Try it: The answer must be a single number: how many lines in the entries hold the string "Open".

Information given:
============

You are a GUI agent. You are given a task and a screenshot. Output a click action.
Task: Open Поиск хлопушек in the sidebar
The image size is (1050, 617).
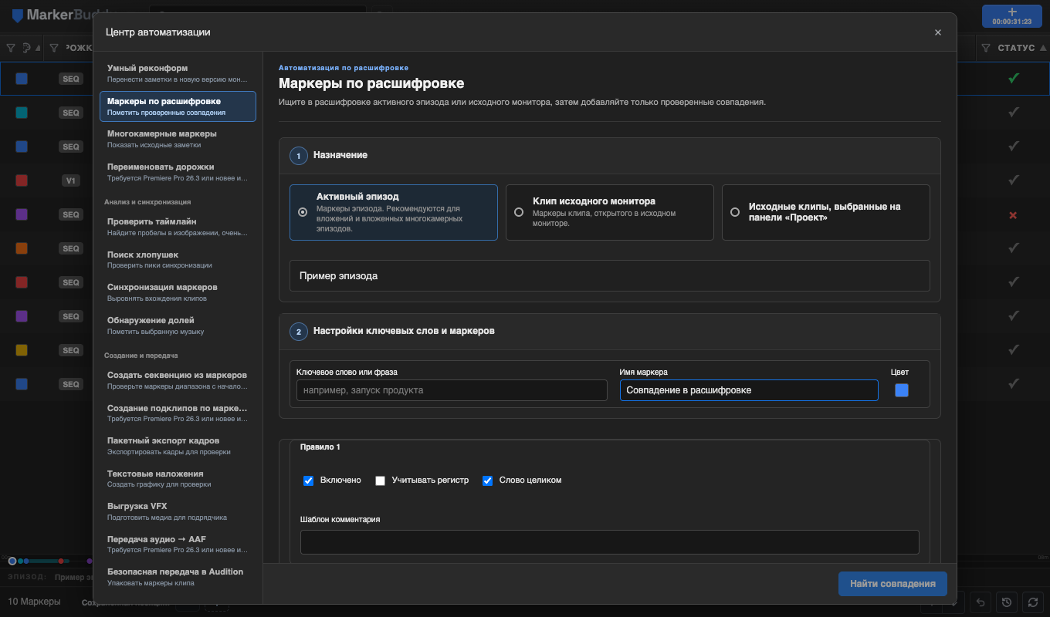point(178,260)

============

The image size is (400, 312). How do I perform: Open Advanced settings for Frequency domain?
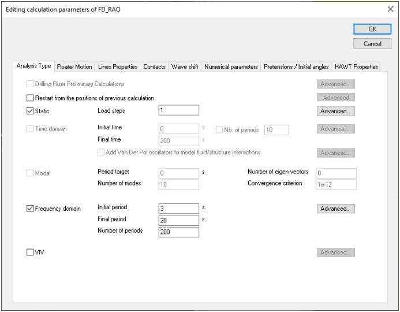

============

Solution for this exercise: 2